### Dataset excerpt
┄┄┄┄┄┄┄┄┄┄

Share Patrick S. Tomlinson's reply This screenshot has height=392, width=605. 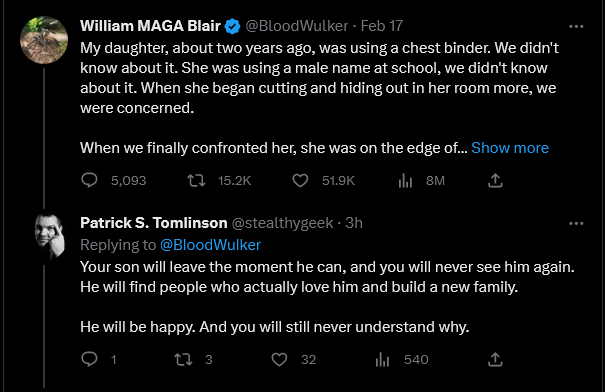tap(495, 359)
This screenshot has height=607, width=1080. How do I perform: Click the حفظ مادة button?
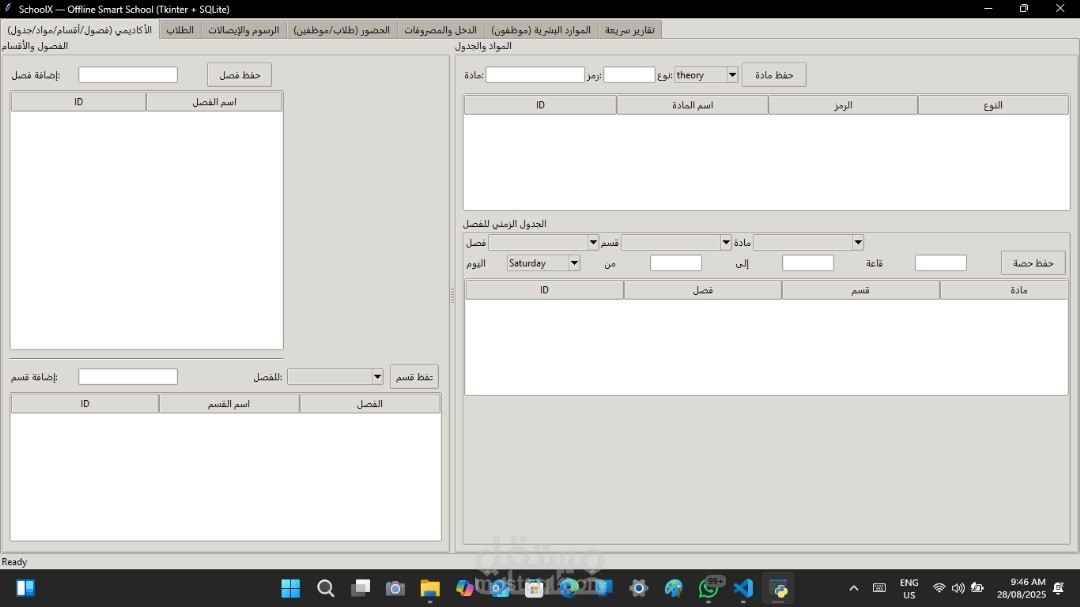click(773, 74)
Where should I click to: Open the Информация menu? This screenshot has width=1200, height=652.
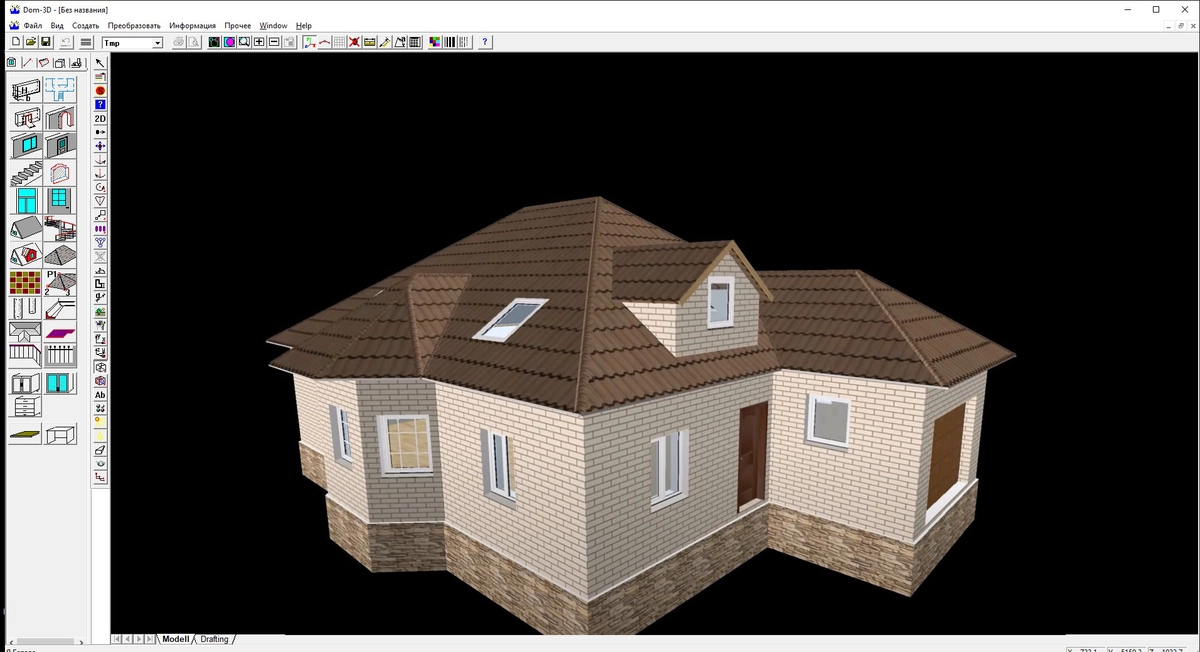[x=191, y=25]
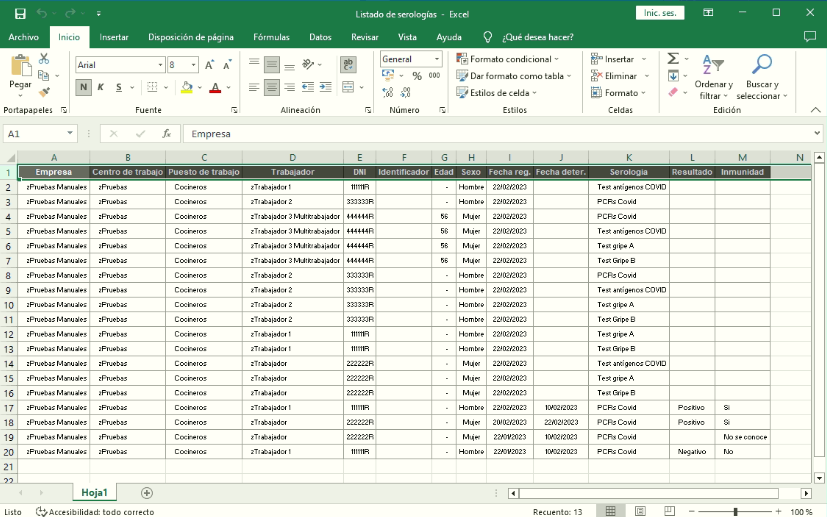Add a new sheet with plus button

point(147,493)
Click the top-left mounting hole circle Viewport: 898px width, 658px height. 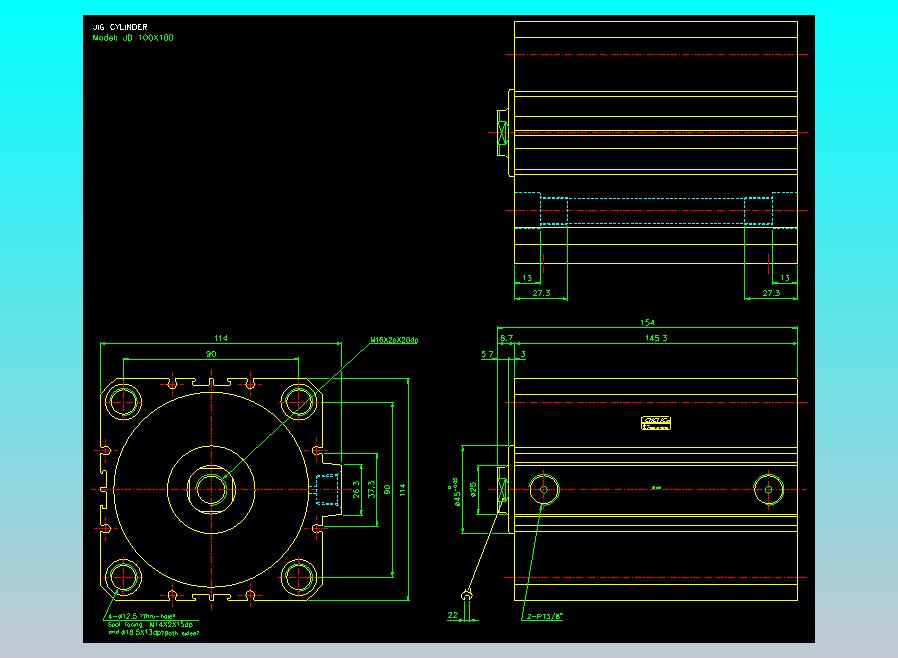123,402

┄┄┄┄┄┄┄┄┄┄

### Task directions
Switch "screenshot" to "image" in the stretch from the line containing "This screenshot has height=607, width=1080." through the line containing "point(147,493)", and give back only those lines with nothing else changed. Leave the pictures out of your answer.

### Final result
This image has height=607, width=1080. How do I perform: Click the حفظ مادة button?
click(773, 74)
Where should I click to: Open the Информация menu? This image has width=1200, height=652.
[x=191, y=25]
Add a new sheet with plus button

point(147,493)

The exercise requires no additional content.